O Centro de Investigação Translacional em Oncologia do Instituto do Câncer do Estado de São Paulo (Icesp) será a unidade coordenadora de uma rede composta por 20 grupos que atuam em pesquisa básica e aplicada em oncologia.  O investimento foi de R$ 2 milhões.
Em uma área de 2 mil metros quadrados, equivalente a um andar inteiro do Icesp, o local irá funcionar como uma espécie de superlaboratório, com plataformas multiusuários. A área integrará especialidades como epidemiologia, genética molecular, biologia celular, biologia molecular, virologia e engenharia genética, processamento de amostras (Biobanco de Tumores), laboratório de Expressão Gênica e Seqüenciamento e patologia molecular.

Segundo comunicado da entidade, o novo centro possibilitará que os recursos sejam melhorados, a coleta seja sistematizada, realização do processamento de amostras e testes e aceleração da difusão dos resultados obtidos nas pesquisas, que se encontram espalhados em importantes instituições como Hospital das Clínicas, Incor, Faculdade de Medicina da USP e Hospital A.C Camargo.
O Icesp, além de coordenar e centralizar essa rede de pesquisadores, irá disponibilizar equipamentos e serviços comuns a todos esses grupos. No total, serão cerca de 40 profissionais e mais de 130 alunos de pós-graduação beneficiados.
Os equipamentos incluem microscópios a laser, seqüenciadores de DNA, separadores de células e ambientes para cultivo de células e produção de DNA recombinante e vírus recombinantes. A outra novidade será a implantação de um banco de amostras biológicas, com fragmentos de tumores congelados, amostras de sangue, RNA, DNA e proteínas coletadas dos pacientes
O local atenderá programas de pesquisas clínicas, oncologia molecular (que estuda, por exemplo, novos marcadores para diagnóstico de tumores), inovações terapêuticas e, posteriormente, medicina regenerativa aplicada à oncologia.
Com a nova unidade, o Icesp passa a ser o ponto central de uma grande rede que reunirá todos os pesquisadores em câncer que hoje atuam em diversos locais. Para a instituição, o centro permitirá que os avanços que surgirem na área oncológica sejam testados com mais agilidade. Além disso, o hospital pretende sistematizar o processamento de informações.
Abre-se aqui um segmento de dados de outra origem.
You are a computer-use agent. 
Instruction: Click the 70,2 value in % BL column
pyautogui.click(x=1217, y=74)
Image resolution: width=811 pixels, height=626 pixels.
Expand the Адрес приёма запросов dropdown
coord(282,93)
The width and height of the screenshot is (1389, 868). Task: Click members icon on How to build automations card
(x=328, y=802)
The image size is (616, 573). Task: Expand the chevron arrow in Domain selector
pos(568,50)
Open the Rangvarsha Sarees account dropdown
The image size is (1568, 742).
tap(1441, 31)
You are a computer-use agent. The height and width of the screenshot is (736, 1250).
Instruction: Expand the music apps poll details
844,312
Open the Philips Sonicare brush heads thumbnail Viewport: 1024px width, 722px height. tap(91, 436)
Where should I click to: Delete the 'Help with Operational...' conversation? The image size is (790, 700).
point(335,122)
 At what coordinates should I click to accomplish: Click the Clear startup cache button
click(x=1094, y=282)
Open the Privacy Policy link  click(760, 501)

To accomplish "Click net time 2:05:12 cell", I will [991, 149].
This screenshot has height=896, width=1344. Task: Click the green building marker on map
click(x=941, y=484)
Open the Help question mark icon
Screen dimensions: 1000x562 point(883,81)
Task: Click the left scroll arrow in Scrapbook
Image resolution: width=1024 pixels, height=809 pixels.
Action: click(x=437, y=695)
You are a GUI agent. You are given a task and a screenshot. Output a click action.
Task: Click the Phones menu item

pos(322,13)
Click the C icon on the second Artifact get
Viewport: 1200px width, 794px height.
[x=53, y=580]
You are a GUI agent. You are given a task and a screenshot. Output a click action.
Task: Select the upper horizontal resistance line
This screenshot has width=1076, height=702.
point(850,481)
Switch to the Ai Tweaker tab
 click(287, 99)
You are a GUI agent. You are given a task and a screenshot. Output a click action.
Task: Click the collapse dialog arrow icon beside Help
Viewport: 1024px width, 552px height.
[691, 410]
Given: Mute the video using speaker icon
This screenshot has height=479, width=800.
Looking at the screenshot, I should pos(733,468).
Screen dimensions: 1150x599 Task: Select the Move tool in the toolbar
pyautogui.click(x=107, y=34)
Dentre os projetos de pesquisas que estão priorizados, pode-se destacar o Programa de Pesquisas Clínicas, que inclui estudos de novas formas para prevenir, diagnosticar ou tratar o câncer. E o Programa de Oncologia Molecular, que se refere a estudos que vão do diagnóstico até as mais recentes inovações na área molecular, como novos marcadores para diagnósticos de tumores, diagnósticos molecular por imagem entre outros.